They said that as a result the bank's stock plunged 87 percent in less than two years, falling to $21.27 in January 2009 from $159.59 in May 2007, with much of the decline occurring after the bank began announcing billions of dollars of losses in 2008.

Some of the case focuses on a Deutsche Bank trader named Greg Lippmann. Starting in 2005, according to the complaint, Lippmann was allowed to short the same securities that the bank was selling investors, eventually taking a $2 billion short position.

Forrest said the shareholders had adequately alleged that while Deutsche Bank publicly touted its conservative lending standards, executives "had been provided information indicating the opposite".

"At the very least, the fact that information existed and was presented disproving the validity of the public statements made by Deutsche Bank supports plausible allegations of recklessness," Forrest wrote.

Forrest also allowed securities claims to proceed against several executives, including former CEO Josef Ackermann.

She dismissed claims against Clemens Börsig, the former chairman of the bank's supervisory board.

The plaintiffs are led by the Building Trades United Pension Fund, the Steward Global Equity Income Fund, and the Steward International Enhanced Index Fund.
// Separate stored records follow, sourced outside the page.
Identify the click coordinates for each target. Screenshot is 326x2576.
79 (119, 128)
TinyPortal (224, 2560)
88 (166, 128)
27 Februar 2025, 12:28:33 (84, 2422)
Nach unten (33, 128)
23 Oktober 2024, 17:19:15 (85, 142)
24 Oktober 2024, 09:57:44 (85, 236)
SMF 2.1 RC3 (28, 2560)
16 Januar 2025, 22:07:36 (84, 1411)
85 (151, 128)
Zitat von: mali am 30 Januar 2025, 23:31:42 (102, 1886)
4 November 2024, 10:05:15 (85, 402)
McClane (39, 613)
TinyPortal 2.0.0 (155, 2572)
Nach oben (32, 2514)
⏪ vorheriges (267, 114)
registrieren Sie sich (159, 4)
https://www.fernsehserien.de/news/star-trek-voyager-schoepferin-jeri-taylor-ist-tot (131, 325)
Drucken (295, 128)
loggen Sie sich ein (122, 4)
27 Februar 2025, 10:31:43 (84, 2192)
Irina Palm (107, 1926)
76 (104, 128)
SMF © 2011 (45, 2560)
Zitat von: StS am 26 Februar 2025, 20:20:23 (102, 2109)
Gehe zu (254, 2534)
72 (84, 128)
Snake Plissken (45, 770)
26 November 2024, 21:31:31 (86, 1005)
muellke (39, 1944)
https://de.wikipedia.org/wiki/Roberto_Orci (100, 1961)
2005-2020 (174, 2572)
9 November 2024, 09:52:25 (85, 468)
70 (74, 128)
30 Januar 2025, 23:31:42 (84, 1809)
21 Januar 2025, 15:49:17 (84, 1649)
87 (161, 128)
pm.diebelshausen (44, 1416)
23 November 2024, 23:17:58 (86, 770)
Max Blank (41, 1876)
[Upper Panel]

The plaintiffs have been seeking to represent investors who bought Deutsche stock from January 2007 to January 2009. Forrest cited a 2010 U.S. Supreme Court decision in dismissing claims by investors who bought shares outside the United States.

John Grant, a lawyer at Robbins Geller Rudman & Dowd who represented the plaintiffs, did not respond to requests for comment.

The U.S.-traded shares closed 2.95 percent lower at $39.07 on the New York Stock Exchange on Wednesday.

The case is IBEW Local 90 Pension Fund v. Deutsche Bank AG, et al, U.S. District Court, Southern District of New York, No. 11-04209.